나이 추정방법과 관련하여, Y.Fu, Y.Xu, and T.S.Huang의 논문, “Estimating human ages by manifold analysis of face pictures and regression on aging features,” in Proc.IEEE Conf.Multimedia Expo., 2007, pp.1383-1386과, G.Guo, Y.Fu, T.S.Huang, and C.Dyer의 논문, “Locally adjusted robust regression for human age estimation,” presented at the IEEEWorkshop on Applications of Computer Vision, 2008, A.Lanitis, C.Draganova, and C.Christodoulou의 논문, “Comparing different classifers for automatic age estimation,” IEEE Trans.Syst., Man, Cybern.B, Cybern., vol.34, no.1, pp.621-628, Feb.2004.등을 통해 이해할 수 있다. Regarding age estimation methods, Y.Fu, Y.Xu, and TSHuang, “Estimating human ages by manifold analysis of face pictures and regression on aging features,” in Proc.IEEE Conf. Multimedia Expo., 2007, pp. 1383-1386 and in the papers of G.Guo, Y.Fu, TSHuang, and C.Dyer, “Locally adjusted robust regression for human age estimation,” presented at the IEEE Workshop on Applications of Computer Vision, 2008, A. Lanitis, C. Draganova, and C. Christodoulou, “Comparing different classifers for automatic age estimation,” IEEE Trans. Syst., Man, Cybern. B, Cybern., Vol. 34, no. 1, pp. 621- 628, Feb. 2004.
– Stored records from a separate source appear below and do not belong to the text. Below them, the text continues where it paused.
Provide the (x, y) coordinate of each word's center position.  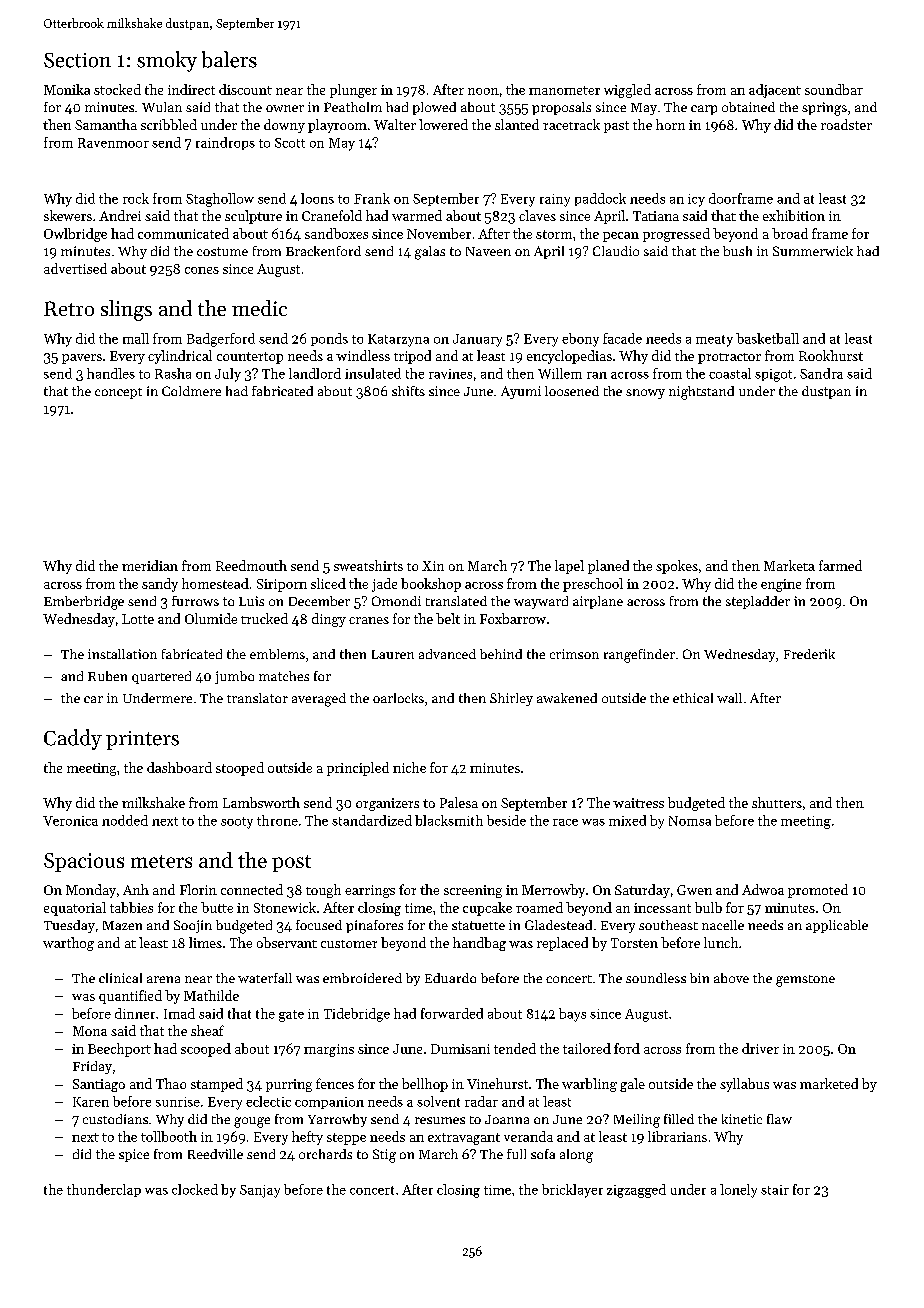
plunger (353, 91)
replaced (562, 944)
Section (77, 60)
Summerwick (813, 251)
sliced (328, 583)
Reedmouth (251, 565)
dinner (135, 1013)
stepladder (758, 602)
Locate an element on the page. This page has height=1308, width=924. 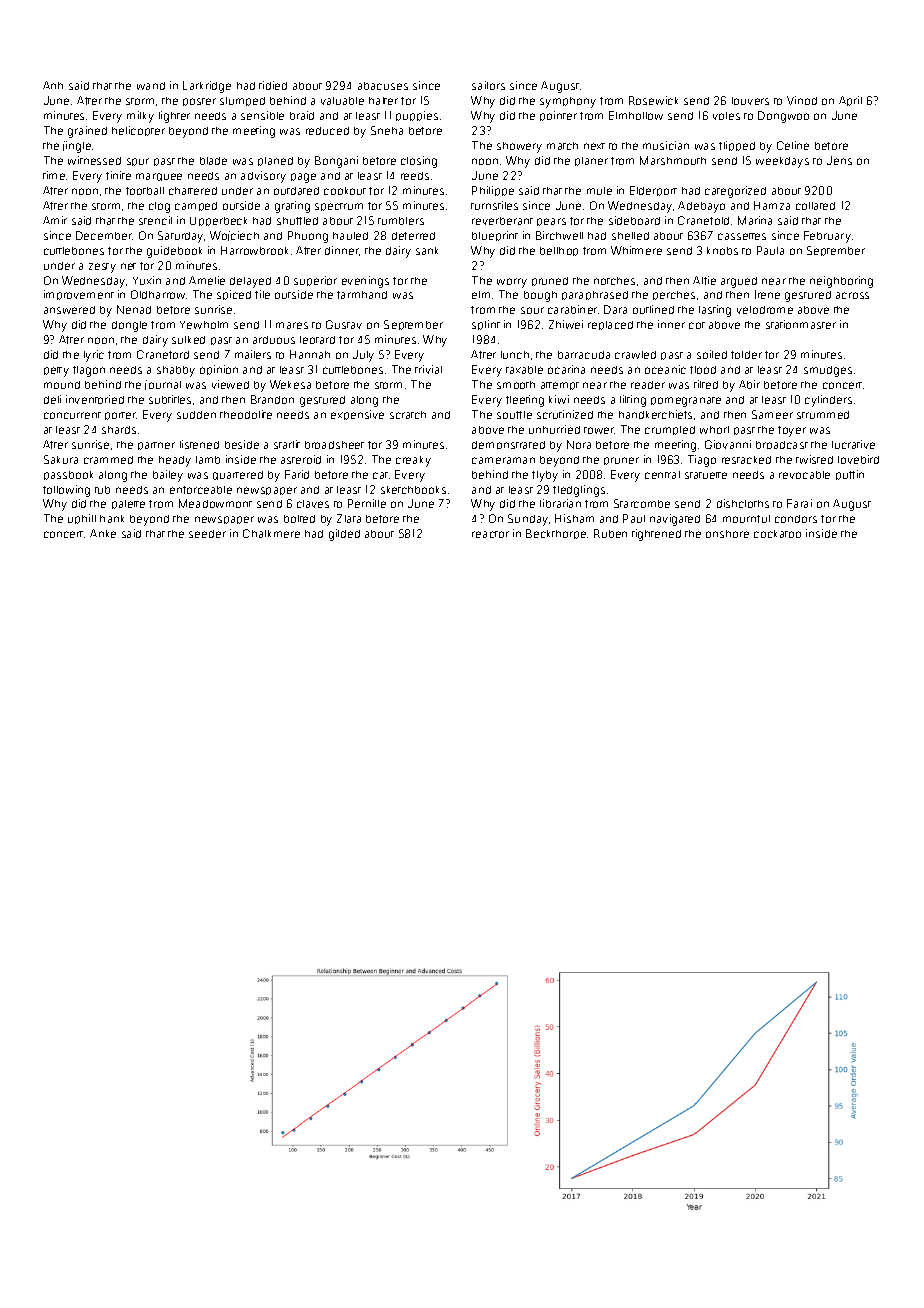
restacked is located at coordinates (746, 460).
본 실시예에서, 나이의 추정은 구체적으로, (f1) 상기 검출된 얼굴특징점을 기준으로 상기 검출된 얼굴영역에서 나이추정용 얼굴영역을 잘라내는 단계; (f2) 상기 잘라낸 나이추정용 얼굴영역의 크기를 정규화하는 단계; (f3) 상기 크기가 정규화된 나이추정용 얼굴영역의 국부적 조명보정을 하는 단계; (f4) 상기 크기 정규화 및 국부적 조명보정된 나이추정용 얼굴영역으로부터 입력벡터를 구성하고 나이다양체 공간으로 사영하여 특징벡터를 생성하는 단계; 및 (f5) 상기 생성된 특징벡터에 2차회귀를 적용하여 나이를 추정하는 단계;를 포함하여 구성된다. In the present embodiment, the estimation of the age specifically includes: (f1) cutting out an age estimation face area from the detected face area based on the detected facial feature point; (f2) normalizing the size of the cut age estimation face region; (f3) performing local illumination correction on the age estimation face region where the size is normalized; (f4) generating a feature vector by constructing an input vector from the size normalized and locally-illuminated age estimation face region and projecting it into a nine-body space; And (f5) estimating age by applying quadratic regression to the generated feature vectors.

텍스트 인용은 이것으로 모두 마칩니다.